Dampak lain, terkait pertahanan dan keamanan Trump yang kerap diwarnai Partai Republik sehingga menerapkan kebijakan luar negeri agresif. Andrea memprediksi akan ada hotspot baru dan industrial built-in military Amerika Serikat yang lebih kencang. Termasuk peningkatan anggaran militer dan penekanan pada kekuatan militer Indonesia. Hal ini juga akan berpengaruh terhadap stabilitas regional Asia Tenggara.
Lalu, isu lingkungan diprediksi akan berbeda dari Indonesia, terlihat dari Trump yang sangat skeptis dalam menyikapinya. Sementara Indonesia sangat perhatian terhadap isu lingkungan baik iklim, perubahan lingkungan, kebijakan lingkungan, hingga mitigasinya.
Terkait hubungan dengan China, Trump dinilai memiliki sikap yang selalu keras terhadap Negeri Tirai Bambu itu sehingga berdampak pada politik di Asia Timur dan Asia Tenggara.
"Indonesia perlu memantau mulai dari titik-titik hubungan, peningkatan gesekan, stabilitas di regional Asia Tenggara. Kebijakan Trump apakah akan agresif yang memungkinkan muncul pergerakan militer atau tidak. Selain itu dimungkinkan juga akan ada kerja sama dalam latihan militer," tuturnya.

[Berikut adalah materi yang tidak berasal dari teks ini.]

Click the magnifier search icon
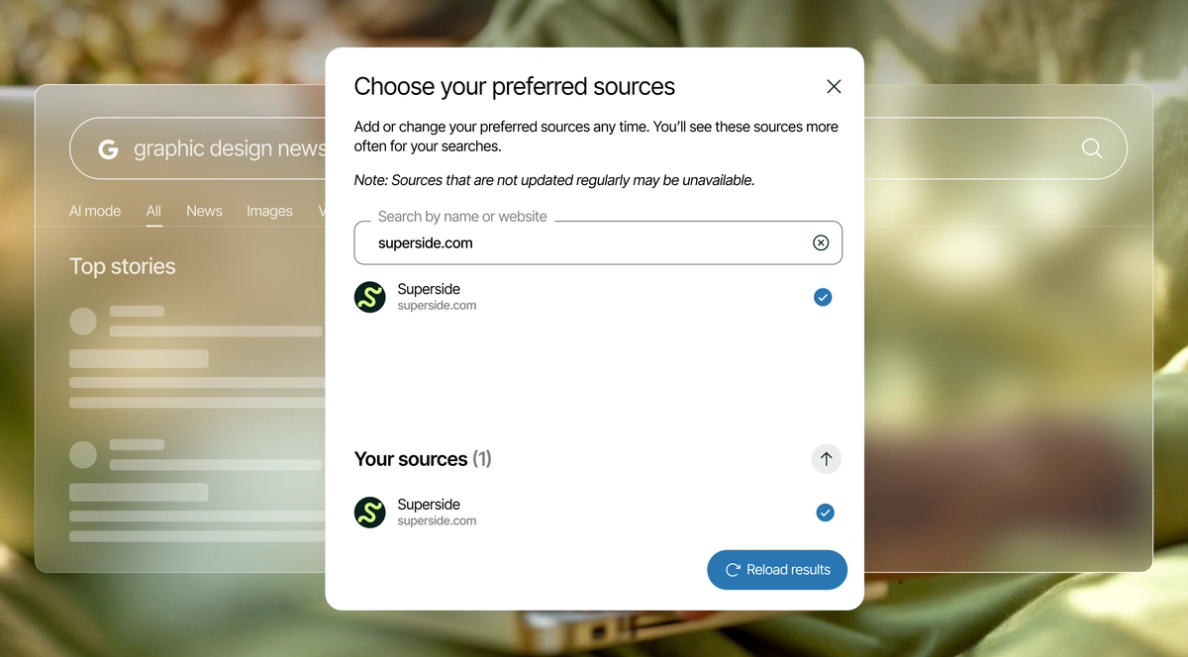This screenshot has height=657, width=1188. point(1092,148)
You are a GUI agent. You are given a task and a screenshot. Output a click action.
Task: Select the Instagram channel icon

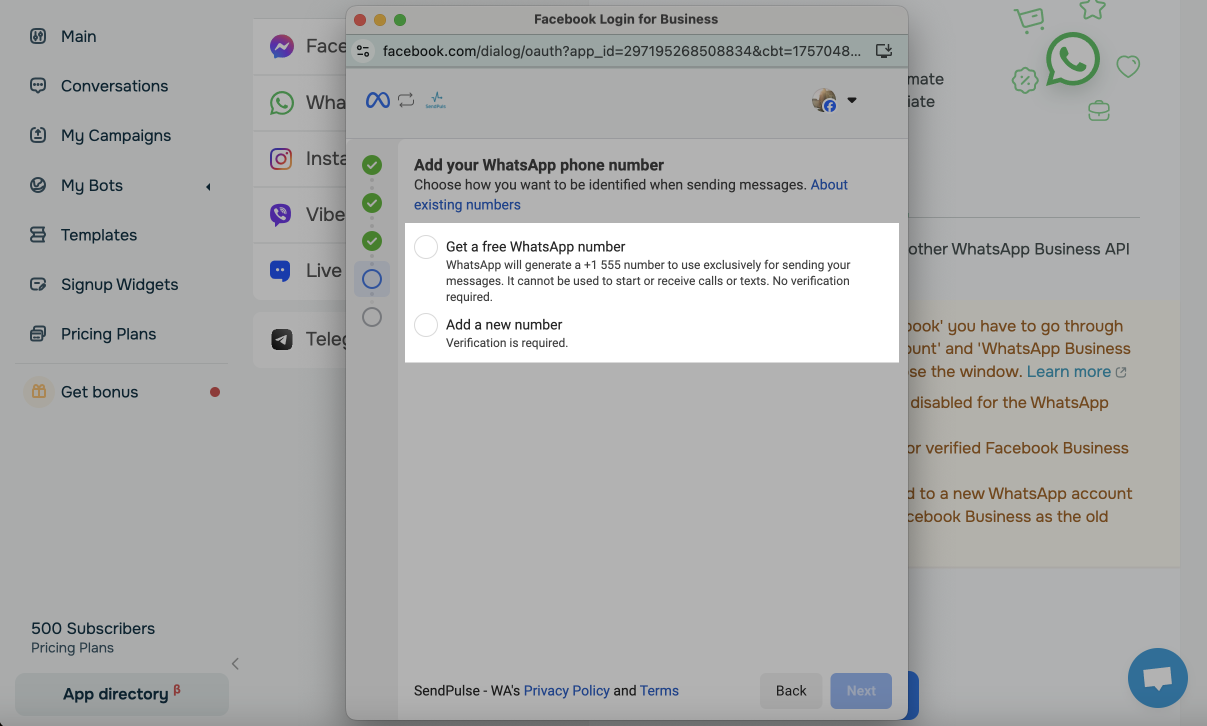[282, 159]
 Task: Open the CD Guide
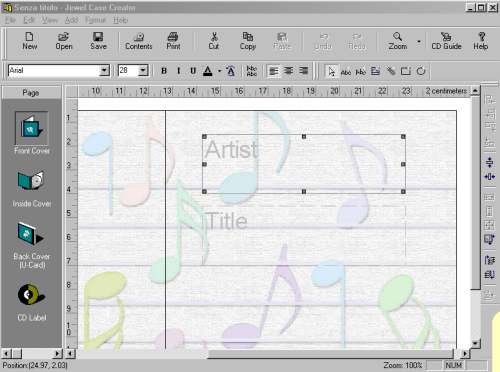click(446, 41)
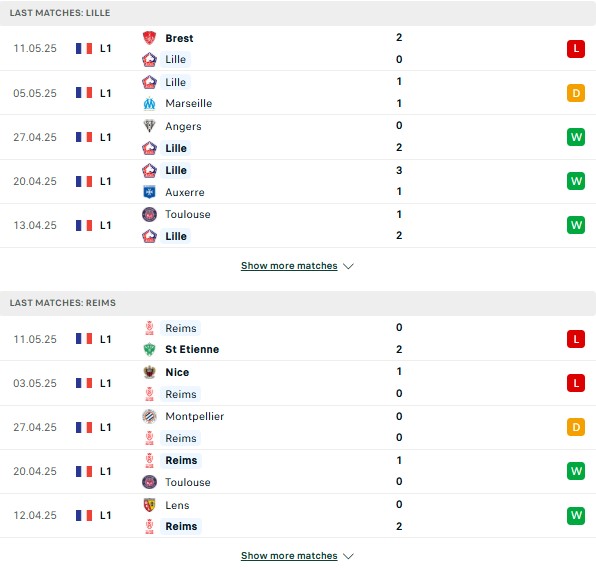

Terakhir, diplomasi multilateral. Menurut Abdul, Trump adalah satu di antara beberapa presiden Amerika Serikat yang cenderung skeptis terhadap organisasi internasional dan perjanjian multilateral. Tidak heran bila nanti AS mengabaikan organisasi internasional seperti Perserikatan Bangsa-Bangsa (PBB) dan perjanjian multilateral.